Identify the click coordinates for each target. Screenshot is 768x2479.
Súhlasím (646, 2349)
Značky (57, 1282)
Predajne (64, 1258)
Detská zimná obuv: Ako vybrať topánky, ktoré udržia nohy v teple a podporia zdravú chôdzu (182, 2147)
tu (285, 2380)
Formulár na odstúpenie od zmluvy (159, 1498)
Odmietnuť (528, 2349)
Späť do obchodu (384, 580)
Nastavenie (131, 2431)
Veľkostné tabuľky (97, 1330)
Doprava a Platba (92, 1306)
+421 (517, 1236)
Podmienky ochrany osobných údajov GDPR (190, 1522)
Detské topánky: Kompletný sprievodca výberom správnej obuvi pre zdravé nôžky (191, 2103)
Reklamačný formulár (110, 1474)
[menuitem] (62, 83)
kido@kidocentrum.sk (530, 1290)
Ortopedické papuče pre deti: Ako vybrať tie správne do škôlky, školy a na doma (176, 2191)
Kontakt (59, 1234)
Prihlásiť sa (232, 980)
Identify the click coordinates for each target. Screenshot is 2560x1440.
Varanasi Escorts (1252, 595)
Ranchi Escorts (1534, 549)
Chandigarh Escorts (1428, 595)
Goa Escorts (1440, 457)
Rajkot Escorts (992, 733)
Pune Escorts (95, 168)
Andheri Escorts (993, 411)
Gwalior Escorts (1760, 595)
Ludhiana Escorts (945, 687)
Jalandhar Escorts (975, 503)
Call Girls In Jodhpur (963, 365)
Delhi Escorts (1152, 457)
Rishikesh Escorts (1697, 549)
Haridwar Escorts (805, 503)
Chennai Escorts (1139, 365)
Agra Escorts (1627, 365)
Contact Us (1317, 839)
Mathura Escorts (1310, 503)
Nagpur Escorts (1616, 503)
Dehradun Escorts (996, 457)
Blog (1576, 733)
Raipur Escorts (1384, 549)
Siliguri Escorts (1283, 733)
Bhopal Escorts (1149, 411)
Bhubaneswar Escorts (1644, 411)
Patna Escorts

* WHAT IS REQUIRED:
Repeat what the records above say. Use their exact words.

* EXPECTED ANSWER:
Identify the click coordinates for each target. Screenshot is 768x2479.
Súhlasím (646, 2349)
Značky (57, 1282)
Predajne (64, 1258)
Detská zimná obuv: Ako vybrať topánky, ktoré udržia nohy v teple a podporia zdravú chôdzu (182, 2147)
tu (285, 2380)
Formulár na odstúpenie od zmluvy (159, 1498)
Odmietnuť (528, 2349)
Späť do obchodu (384, 580)
Nastavenie (131, 2431)
Veľkostné tabuľky (97, 1330)
Doprava a Platba (92, 1306)
+421 (517, 1236)
Podmienky ochrany osobných údajov GDPR (190, 1522)
Detské topánky: Kompletný sprievodca výberom správnej obuvi pre zdravé nôžky (191, 2103)
Reklamačný formulár (110, 1474)
[menuitem] (62, 83)
kido@kidocentrum.sk (530, 1290)
Ortopedické papuče pre deti: Ako vybrať tie správne do škôlky, školy a na doma (176, 2191)
Kontakt (59, 1234)
Prihlásiť sa (232, 980)
Identify the click coordinates for each target. Screenshot is 2560x1440.
Varanasi Escorts (1252, 595)
Ranchi Escorts (1534, 549)
Chandigarh Escorts (1428, 595)
Goa Escorts (1440, 457)
Rajkot Escorts (992, 733)
Pune Escorts (95, 168)
Andheri Escorts (993, 411)
Gwalior Escorts (1760, 595)
Ludhiana Escorts (945, 687)
Jalandhar Escorts (975, 503)
Call Girls In Jodhpur (963, 365)
Delhi Escorts (1152, 457)
Rishikesh Escorts (1697, 549)
Haridwar Escorts (805, 503)
Chennai Escorts (1139, 365)
Agra Escorts (1627, 365)
Contact Us (1317, 839)
Mathura Escorts (1310, 503)
Nagpur Escorts (1616, 503)
Dehradun Escorts (996, 457)
Blog (1576, 733)
Raipur Escorts (1384, 549)
Siliguri Escorts (1283, 733)
Bhopal Escorts (1149, 411)
Bhubaneswar Escorts (1644, 411)
Patna Escorts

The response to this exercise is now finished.